#### DATASET ####

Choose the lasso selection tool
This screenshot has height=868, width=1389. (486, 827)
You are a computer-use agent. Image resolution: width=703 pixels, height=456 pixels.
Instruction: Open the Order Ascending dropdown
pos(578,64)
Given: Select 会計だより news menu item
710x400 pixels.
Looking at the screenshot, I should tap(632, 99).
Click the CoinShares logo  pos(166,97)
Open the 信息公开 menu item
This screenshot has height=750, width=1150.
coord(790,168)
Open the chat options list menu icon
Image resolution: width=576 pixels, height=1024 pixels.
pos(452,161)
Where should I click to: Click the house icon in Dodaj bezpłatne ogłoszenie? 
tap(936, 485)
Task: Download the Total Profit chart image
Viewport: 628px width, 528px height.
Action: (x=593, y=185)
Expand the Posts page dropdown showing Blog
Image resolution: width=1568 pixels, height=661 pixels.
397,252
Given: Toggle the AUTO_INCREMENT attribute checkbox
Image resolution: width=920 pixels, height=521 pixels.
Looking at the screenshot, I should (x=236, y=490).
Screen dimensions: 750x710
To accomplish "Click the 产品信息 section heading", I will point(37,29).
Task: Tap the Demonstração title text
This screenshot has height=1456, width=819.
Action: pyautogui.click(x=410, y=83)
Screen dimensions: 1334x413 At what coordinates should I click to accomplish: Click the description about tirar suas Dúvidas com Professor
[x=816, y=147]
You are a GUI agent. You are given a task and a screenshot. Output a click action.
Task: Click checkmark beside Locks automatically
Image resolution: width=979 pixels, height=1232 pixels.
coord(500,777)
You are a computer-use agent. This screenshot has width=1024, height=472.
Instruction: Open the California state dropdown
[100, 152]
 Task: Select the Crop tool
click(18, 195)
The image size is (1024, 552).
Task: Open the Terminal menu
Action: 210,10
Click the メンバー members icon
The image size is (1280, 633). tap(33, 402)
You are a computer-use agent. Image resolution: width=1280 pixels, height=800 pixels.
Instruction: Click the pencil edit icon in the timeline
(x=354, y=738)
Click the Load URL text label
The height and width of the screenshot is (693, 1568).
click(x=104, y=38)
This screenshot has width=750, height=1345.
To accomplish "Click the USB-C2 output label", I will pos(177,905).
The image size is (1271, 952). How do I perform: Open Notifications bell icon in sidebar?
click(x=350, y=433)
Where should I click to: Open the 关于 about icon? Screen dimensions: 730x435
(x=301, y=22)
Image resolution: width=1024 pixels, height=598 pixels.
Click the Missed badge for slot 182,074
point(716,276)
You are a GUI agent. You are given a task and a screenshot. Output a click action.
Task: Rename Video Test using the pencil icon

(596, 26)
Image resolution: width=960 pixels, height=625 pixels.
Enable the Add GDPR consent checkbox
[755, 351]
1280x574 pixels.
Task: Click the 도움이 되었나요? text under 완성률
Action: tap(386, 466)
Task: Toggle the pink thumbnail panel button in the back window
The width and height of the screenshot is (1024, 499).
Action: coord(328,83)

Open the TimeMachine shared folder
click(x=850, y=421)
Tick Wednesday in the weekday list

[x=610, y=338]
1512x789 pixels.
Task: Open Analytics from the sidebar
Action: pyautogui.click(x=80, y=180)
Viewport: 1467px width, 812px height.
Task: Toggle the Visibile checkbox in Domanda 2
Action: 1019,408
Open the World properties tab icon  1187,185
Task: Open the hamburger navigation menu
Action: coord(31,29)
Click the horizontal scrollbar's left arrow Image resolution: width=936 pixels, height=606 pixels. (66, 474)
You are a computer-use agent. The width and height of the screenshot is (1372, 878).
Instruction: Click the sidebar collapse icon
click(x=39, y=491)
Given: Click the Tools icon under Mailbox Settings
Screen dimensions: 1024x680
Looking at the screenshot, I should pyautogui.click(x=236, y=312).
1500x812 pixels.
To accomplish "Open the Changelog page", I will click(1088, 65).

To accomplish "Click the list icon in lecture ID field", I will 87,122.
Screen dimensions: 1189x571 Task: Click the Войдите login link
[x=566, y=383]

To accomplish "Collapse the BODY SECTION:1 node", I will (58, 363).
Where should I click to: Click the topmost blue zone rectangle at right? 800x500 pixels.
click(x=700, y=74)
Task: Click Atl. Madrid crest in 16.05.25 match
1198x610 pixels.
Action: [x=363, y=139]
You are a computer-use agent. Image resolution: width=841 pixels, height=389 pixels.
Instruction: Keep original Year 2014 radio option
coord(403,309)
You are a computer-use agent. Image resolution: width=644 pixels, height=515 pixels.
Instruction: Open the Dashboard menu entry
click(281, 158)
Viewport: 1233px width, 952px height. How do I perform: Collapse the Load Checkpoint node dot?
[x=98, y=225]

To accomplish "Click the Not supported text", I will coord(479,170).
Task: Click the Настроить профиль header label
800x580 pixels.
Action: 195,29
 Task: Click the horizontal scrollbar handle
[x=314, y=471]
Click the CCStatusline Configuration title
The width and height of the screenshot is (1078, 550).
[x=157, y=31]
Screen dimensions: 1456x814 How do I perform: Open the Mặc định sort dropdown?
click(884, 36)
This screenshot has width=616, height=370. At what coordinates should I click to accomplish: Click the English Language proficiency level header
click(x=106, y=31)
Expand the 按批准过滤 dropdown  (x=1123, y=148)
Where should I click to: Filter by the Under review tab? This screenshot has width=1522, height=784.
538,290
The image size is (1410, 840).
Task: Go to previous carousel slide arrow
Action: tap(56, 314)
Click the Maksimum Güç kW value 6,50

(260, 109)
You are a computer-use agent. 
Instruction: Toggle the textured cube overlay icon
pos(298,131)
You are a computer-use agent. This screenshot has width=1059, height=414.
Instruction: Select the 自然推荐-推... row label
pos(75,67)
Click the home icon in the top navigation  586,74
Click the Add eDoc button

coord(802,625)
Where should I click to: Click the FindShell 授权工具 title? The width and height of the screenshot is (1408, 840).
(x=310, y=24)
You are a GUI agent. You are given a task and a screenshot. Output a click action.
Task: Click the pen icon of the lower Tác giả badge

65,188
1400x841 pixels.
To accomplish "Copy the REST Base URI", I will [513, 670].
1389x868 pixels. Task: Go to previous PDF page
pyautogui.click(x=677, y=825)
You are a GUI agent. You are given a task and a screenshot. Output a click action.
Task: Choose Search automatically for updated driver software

####

• SET PROBLEM: Update the portion of the data that opens with the line containing "You are a computer-use agent. Image resolution: width=841" and closes with the line containing "coord(802,625)", both lines included, by replacing "Instruction" with "Command" and leaving everything else unchanged. Provide only those lines.

• EXERCISE SOLUTION:
You are a computer-use agent. Image resolution: width=841 pixels, height=389 pixels.
Command: Keep original Year 2014 radio option
coord(403,309)
You are a computer-use agent. Image resolution: width=644 pixels, height=515 pixels.
Command: Open the Dashboard menu entry
click(281, 158)
Viewport: 1233px width, 952px height. How do I perform: Collapse the Load Checkpoint node dot?
[x=98, y=225]

To accomplish "Click the Not supported text", I will coord(479,170).
Task: Click the Настроить профиль header label
800x580 pixels.
Action: 195,29
 Task: Click the horizontal scrollbar handle
[x=314, y=471]
Click the CCStatusline Configuration title
The width and height of the screenshot is (1078, 550).
[x=157, y=31]
Screen dimensions: 1456x814 How do I perform: Open the Mặc định sort dropdown?
click(884, 36)
This screenshot has width=616, height=370. At what coordinates should I click to accomplish: Click the English Language proficiency level header
click(x=106, y=31)
Expand the 按批准过滤 dropdown  (x=1123, y=148)
Where should I click to: Filter by the Under review tab? This screenshot has width=1522, height=784.
538,290
The image size is (1410, 840).
Task: Go to previous carousel slide arrow
Action: tap(56, 314)
Click the Maksimum Güç kW value 6,50

(260, 109)
You are a computer-use agent. 
Command: Toggle the textured cube overlay icon
pos(298,131)
You are a computer-use agent. This screenshot has width=1059, height=414.
Command: Select the 自然推荐-推... row label
pos(75,67)
Click the home icon in the top navigation  586,74
Click the Add eDoc button

coord(802,625)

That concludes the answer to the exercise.